### Your objective
Format the entries, starting with the line containing "This screenshot has" and continuing through the line containing "Looking at the screenshot, I should coord(242,208).", as a two-column CSV with the columns instruction and response. Write one row for each entry, put each field in quotation marks, replace any line breaks with spaces, and leave the pictures out.

### Supplied material
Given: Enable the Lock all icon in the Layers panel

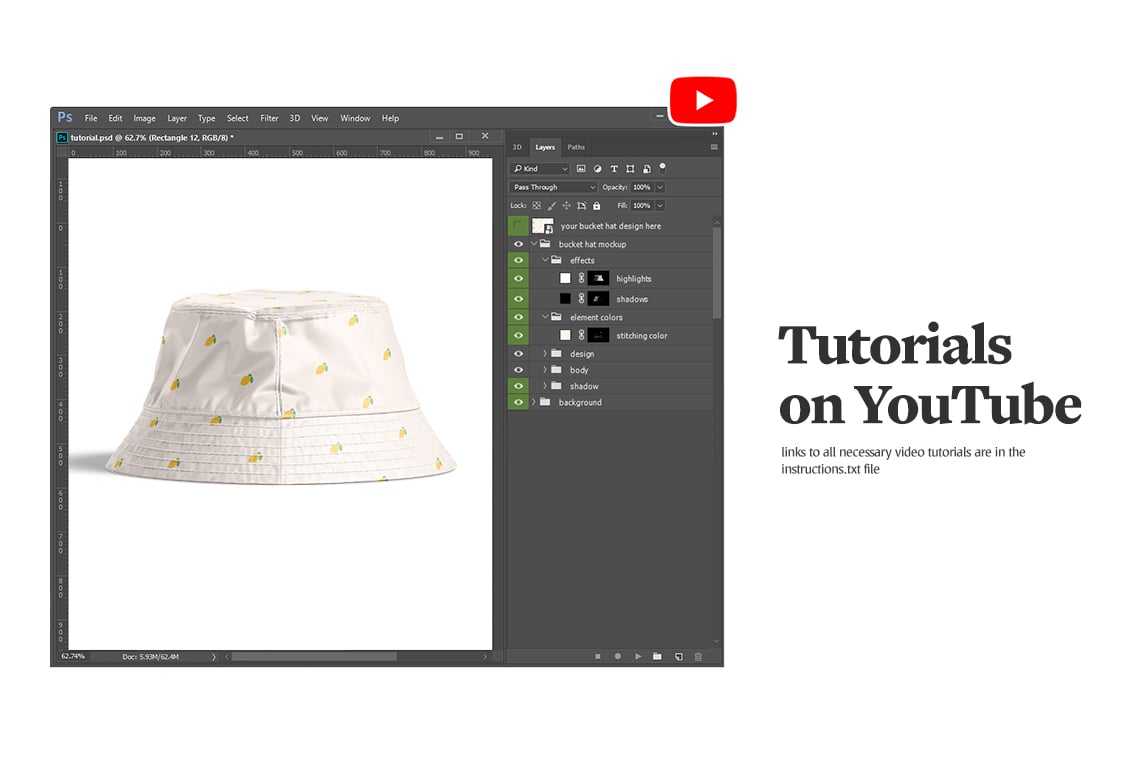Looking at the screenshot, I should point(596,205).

* * *

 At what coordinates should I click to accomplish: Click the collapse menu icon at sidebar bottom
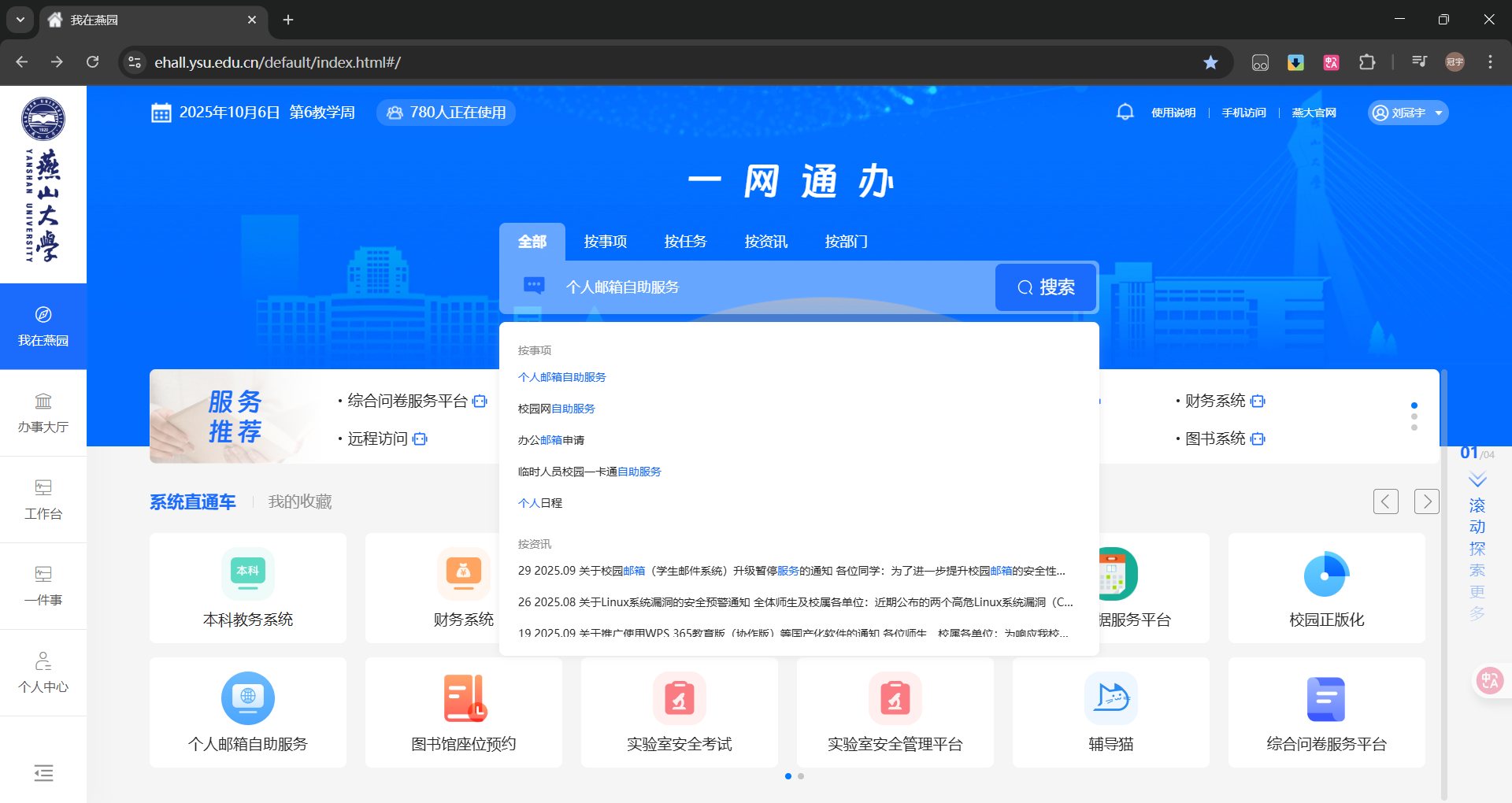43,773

--

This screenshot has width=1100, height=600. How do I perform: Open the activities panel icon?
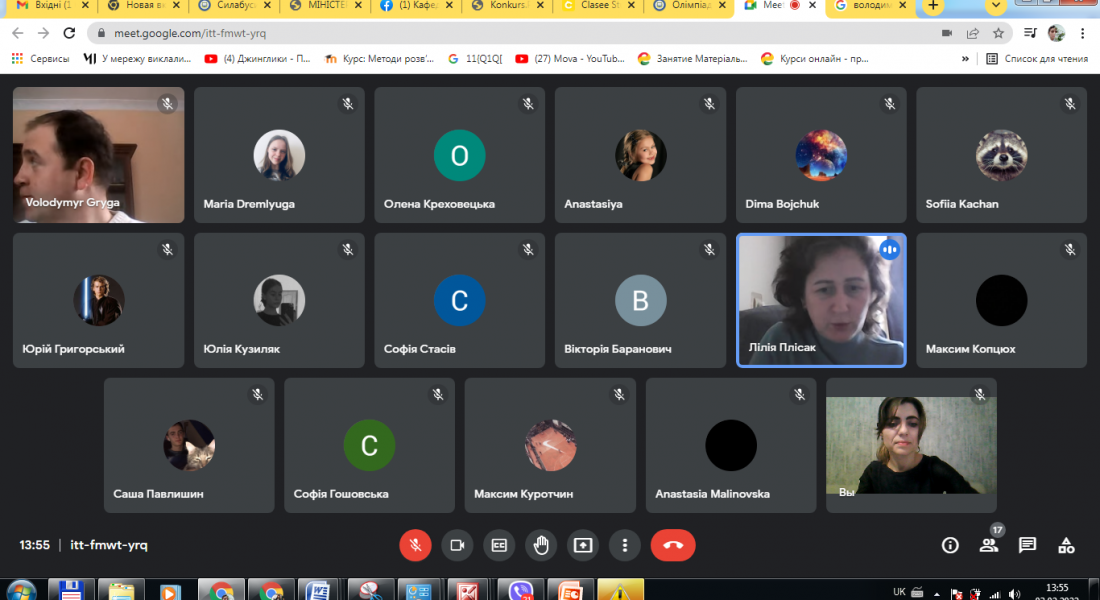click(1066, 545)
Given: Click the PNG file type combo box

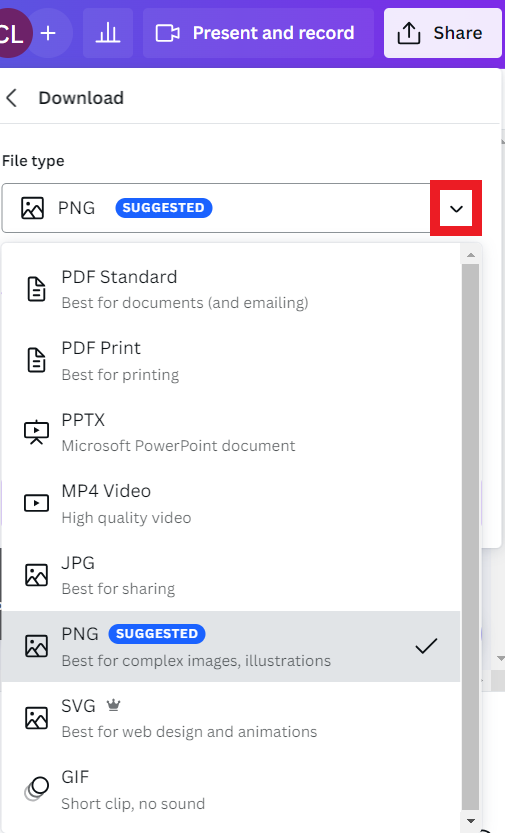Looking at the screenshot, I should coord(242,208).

### Complete output
instruction,response
"This screenshot has width=1100, height=600. How do I perform: Open the activities panel icon?","click(1066, 545)"
"Given: Click the PNG file type combo box","Looking at the screenshot, I should coord(242,208)."